Les psychothérapeutes ont besoin de protection contre les vicissitudes de ce monde, tout autant que les clients

« Si au sein de la profession, il existe des mécanismes de protection du client : le même code éthique, des commissions d'éthique, des programmes de qualification, une supervision, alors il n'y a pas de mécanismes de protection du thérapeute. De plus : le thérapeute éthique a les mains liées en matière de sa propre protection ! – dit Anastasia Dolganova. - Par exemple, tout client du psychologue de Masha peut, sur n'importe quel site et pour n'importe quelle raison, écrire "Masha n'est pas un thérapeute, mais le dernier bâtard!" Mais Masha écrit "Kolya est un menteur!" ne peut pas, parce qu'elle confirme ainsi le fait de leur travail et viole la condition de confidentialité, qui est essentielle pour la psychothérapie. Autrement dit, cela ne semble pas très bon pour le domaine public. Il n'existe actuellement aucun mécanisme de travail pour réguler cette situation, mais il y a déjà des conversations et des réflexions sur ce sujet. Très probablement, quelque chose de nouveau naîtra d'eux au fil du temps. ”

Vaut-il la peine de fixer séparément les normes qui aideraient les psychologues à naviguer dans le monde d'Internet, ce qui implique d'une manière ou d'une autre une certaine franchise ? Peut-être ont-ils eux-mêmes besoin d'être protégés des vicissitudes de ce monde, tout autant que leurs clients.

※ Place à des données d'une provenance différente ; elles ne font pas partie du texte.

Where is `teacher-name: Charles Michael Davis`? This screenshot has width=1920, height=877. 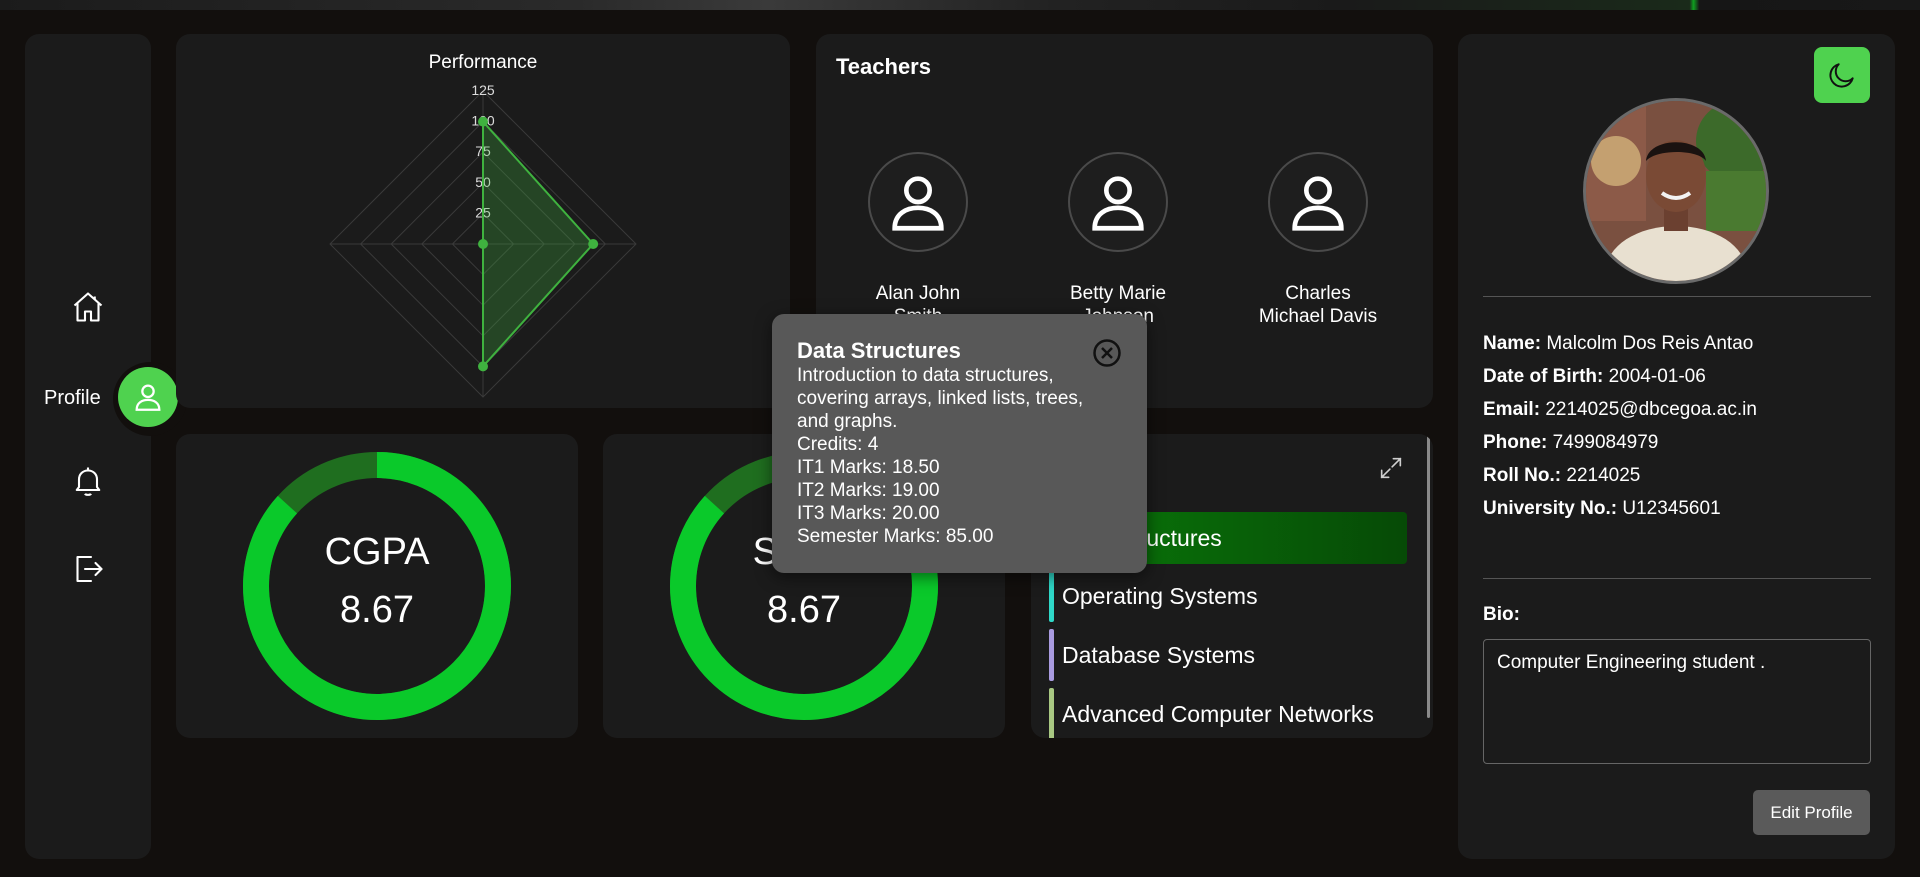 teacher-name: Charles Michael Davis is located at coordinates (1318, 305).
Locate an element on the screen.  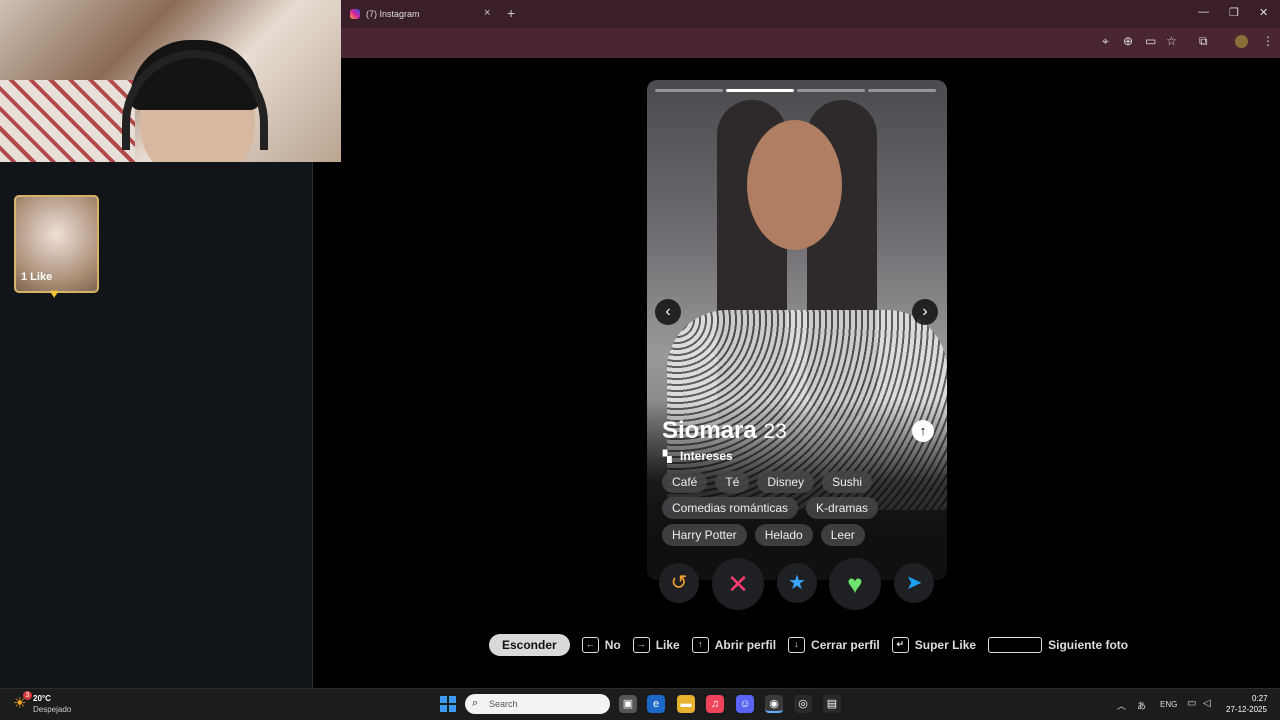
weather-description: Despejado is located at coordinates (52, 710).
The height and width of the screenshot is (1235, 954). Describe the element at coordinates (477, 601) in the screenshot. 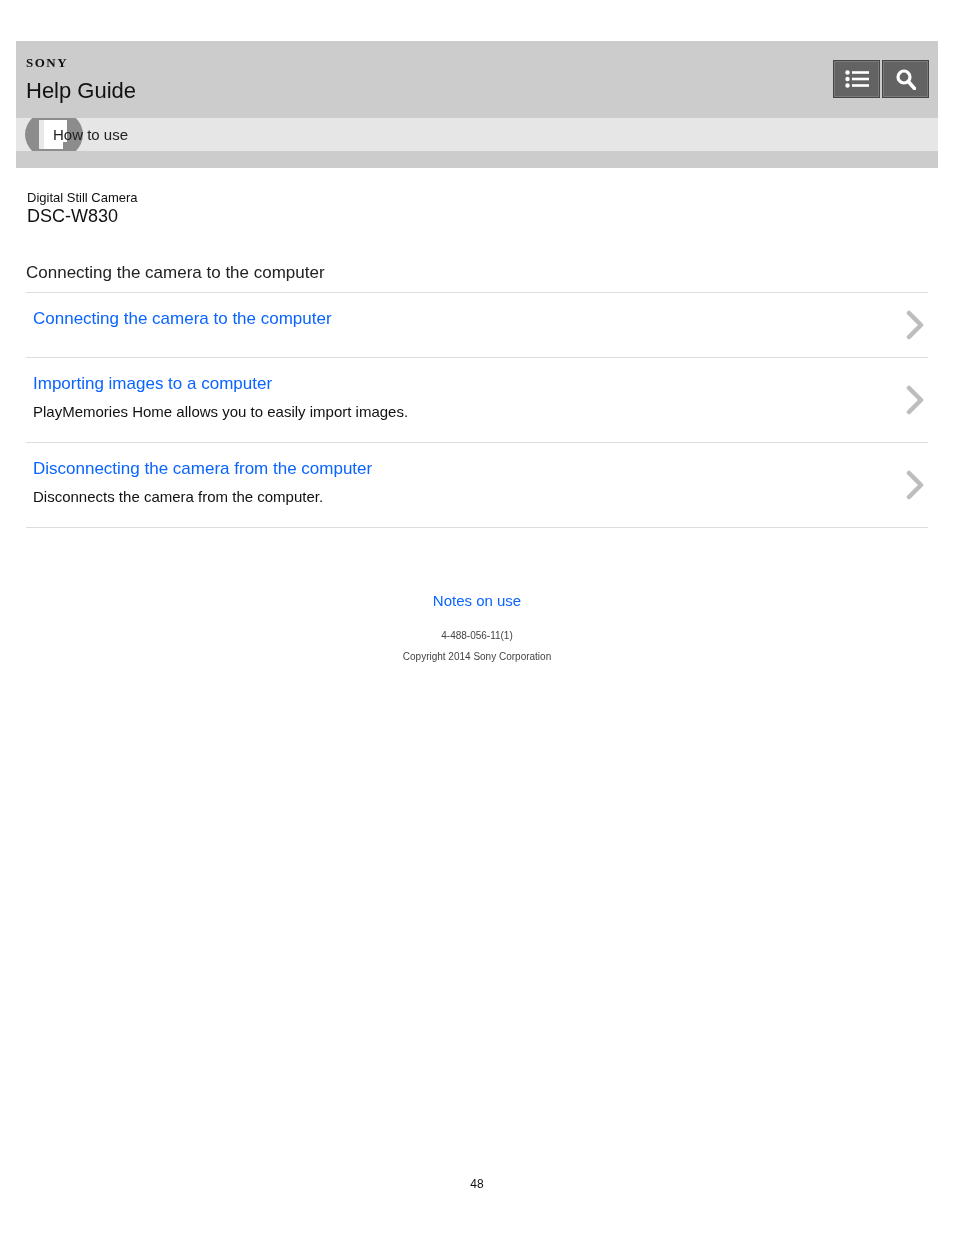

I see `notes-link: Notes on use` at that location.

«Je crois que de nouveaux points sont nécessaires dans les codes de déontologie professionnelle qui permettraient au thérapeute de se faire guider dans l'espace public moderne et de veiller à la fois à la sécurité de ses clients et à la leur. En tant que tels points, je vois, par exemple, une définition claire de l'intimité et des recommandations sur ce que le thérapeute doit et ne doit pas faire en cas de critiques publiques négatives de son travail ou de sa personnalité », conclut Anastasia Dolganova.